Please copy out every line in the records below that includes the word "agent".

╭──

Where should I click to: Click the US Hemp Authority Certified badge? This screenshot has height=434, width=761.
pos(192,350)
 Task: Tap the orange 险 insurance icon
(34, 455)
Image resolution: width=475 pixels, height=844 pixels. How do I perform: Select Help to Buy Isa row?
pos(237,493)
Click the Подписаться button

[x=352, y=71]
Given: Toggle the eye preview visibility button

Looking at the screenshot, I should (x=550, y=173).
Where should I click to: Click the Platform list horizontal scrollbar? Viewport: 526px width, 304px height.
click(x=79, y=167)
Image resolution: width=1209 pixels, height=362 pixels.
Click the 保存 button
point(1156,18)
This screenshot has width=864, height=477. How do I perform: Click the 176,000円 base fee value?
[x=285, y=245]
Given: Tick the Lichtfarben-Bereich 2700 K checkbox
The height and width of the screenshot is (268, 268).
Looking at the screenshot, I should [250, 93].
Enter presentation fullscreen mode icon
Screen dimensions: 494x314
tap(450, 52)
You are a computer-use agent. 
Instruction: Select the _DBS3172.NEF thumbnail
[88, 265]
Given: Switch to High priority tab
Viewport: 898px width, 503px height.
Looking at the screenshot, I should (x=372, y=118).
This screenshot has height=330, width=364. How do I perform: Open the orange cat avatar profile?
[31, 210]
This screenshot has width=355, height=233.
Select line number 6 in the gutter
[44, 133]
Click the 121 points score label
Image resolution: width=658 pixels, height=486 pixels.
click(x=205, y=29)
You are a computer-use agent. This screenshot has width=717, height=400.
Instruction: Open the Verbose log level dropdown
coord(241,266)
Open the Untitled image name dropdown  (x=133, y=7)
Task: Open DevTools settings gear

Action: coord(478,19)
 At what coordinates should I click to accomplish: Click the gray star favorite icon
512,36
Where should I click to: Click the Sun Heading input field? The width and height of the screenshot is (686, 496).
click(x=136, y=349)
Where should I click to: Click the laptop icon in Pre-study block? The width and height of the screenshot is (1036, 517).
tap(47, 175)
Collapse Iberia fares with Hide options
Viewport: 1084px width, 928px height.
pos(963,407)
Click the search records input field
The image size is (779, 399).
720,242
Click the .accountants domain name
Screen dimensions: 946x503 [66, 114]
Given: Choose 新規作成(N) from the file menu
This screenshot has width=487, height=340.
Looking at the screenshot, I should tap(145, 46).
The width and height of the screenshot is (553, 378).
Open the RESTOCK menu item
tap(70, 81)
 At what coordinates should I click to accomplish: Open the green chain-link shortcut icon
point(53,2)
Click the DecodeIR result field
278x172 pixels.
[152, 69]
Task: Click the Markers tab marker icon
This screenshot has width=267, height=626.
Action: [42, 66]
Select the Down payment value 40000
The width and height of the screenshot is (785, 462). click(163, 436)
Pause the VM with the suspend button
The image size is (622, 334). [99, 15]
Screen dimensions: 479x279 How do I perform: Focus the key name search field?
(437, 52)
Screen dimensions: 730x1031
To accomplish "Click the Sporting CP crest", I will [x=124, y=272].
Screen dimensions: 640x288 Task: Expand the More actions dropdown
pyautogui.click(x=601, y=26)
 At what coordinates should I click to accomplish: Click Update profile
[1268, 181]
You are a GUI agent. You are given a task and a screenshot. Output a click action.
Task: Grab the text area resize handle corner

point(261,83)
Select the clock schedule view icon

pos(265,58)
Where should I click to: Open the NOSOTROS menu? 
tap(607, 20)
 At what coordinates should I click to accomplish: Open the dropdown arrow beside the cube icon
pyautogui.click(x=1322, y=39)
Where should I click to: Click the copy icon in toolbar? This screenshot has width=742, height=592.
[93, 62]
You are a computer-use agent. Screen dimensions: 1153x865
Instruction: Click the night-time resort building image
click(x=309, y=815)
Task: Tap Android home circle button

╰──

Answer below>
You are a computer-use agent. 
You are a computer-use agent. This screenshot has width=717, height=400.
You are a GUI agent. You are given a task and a screenshot. Output a click action.
You are a computer-use agent. Screen dimensions: 1153x865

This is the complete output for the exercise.